No 23 de setembro de 1964, o educador e filósofo Paulo Freire, criador do método que revolucionou a alfabetização de adultos, era libertado após 72 dias na prisão. Seu crime, querer transformar o pensamento pedagógico ao aproximar o processo de ensino do contexto social e político do país.
Para os militares era um projeto subversivo, pois alfabetizados passam a contestar a realidade, o que dificulta a submissão.
No inquérito, Amado Menna Barreto Júnior (funcionário público do Ministério da Educação e Cultura) afirmou “que o PNA visava não apenas a alfabetização e conscientização da massa analfabeta, mas muito particularmente a sua politização, com a evidente intenção de formar um eleitorado perfeitamente identificado com os princípios que até então nortearam as atividades subversivas no país”.
Paulo Freire havia realizado uma experiência-piloto no município de Angicos (RN), quando alfabetizou 300 trabalhadores em 40 horas, o que inspirou a construção do método que influenciou o pensamento pedagógico em vários países.
A iniciativa ganhou imensa repercussão e mesmo preso no 14ª Regimento de Infantaria em Recife, um capitão pediu que ele alfabetizasse os recrutas. “Mas, capitão, é exatamente por causa do método que estou aqui”, disse o educador.
Da prisão seguiu para mais de uma década de exílio e até a anistia, o Método Paulo Freire o consagrou como o maior educador brasileiro. Os mais de 40 livros que escreveu foram traduzidos em dezenas de idiomas e a tese de unir a prática dialética com a realidade libertou milhões da alienação.
Não tivesse sido preso e a implementação de seu método no Brasil adiada, certamente haveria mais gente politizada para contestar a reforma do ensino médio proposta pelo governo de Michel Temer sem consulta à sociedade e, sobretudo aos educadores.
Que deve haver reforma ninguém duvida, mas não sem diálogo, não por meio de Medida Provisória, não com mudanças que afetam o conteúdo e o formato das aulas.

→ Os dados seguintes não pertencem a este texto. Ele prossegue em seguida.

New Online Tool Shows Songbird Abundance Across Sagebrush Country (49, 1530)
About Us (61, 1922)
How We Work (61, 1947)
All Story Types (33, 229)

A reforma feita às escuras prevê que conteúdos como artes, educação física, filosofia e sociologia deixem de ser obrigatórios no ensino médio.
O quanto isso vai impactar na formação dos estudantes, sobretudo no que diz respeito aos conteúdos que promovem a formação da consciência política, ninguém sabe, porque não houve debates preliminares.
E justamente com diálogo, não só do ponto de vista de método, mas pelo caráter democrático, que Paulo Freire tanto lutou.
“Não basta saber ler que Eva viu a uva. É preciso compreender qual a posição que Eva ocupa no seu contexto social, quem trabalha para produzir a uva e quem lucra com esse trabalho”, dizia.
Ao novo governo, não importa o contexto das mudanças que passarão a valer tão logo aprovadas.
O jornalista e doutor em ciência política, Leonardo Sakamoto, resumiu a reforma de Temer, sem diálogo, como golpe ao ensino médio. “É um desrespeito e uma violência aos milhões de profissionais que atuam em educação, aos militantes que participam dos inúmeros fóruns e instâncias de educação no país, aos alunos que ocupam escolas em busca de uma voz. Em resumo: a todos que não têm medo do debate – ao contrário do governo”.
Há 52 anos Paulo Freire era preso durante um golpe propondo o diálogo para o revolucionar o processo de alfabetização e formar cidadãos conscientes. Na mesma data em que o educador foi libertado, Michel Temer, sob um novo golpe, impõe arbitrariamente uma reforma sem debates sobre os impactos na educação.
O presidente catapultado por um golpe avisou em alto e bom som que não dá a mínima para as vozes das ruas. Não gostou, incomforme-se.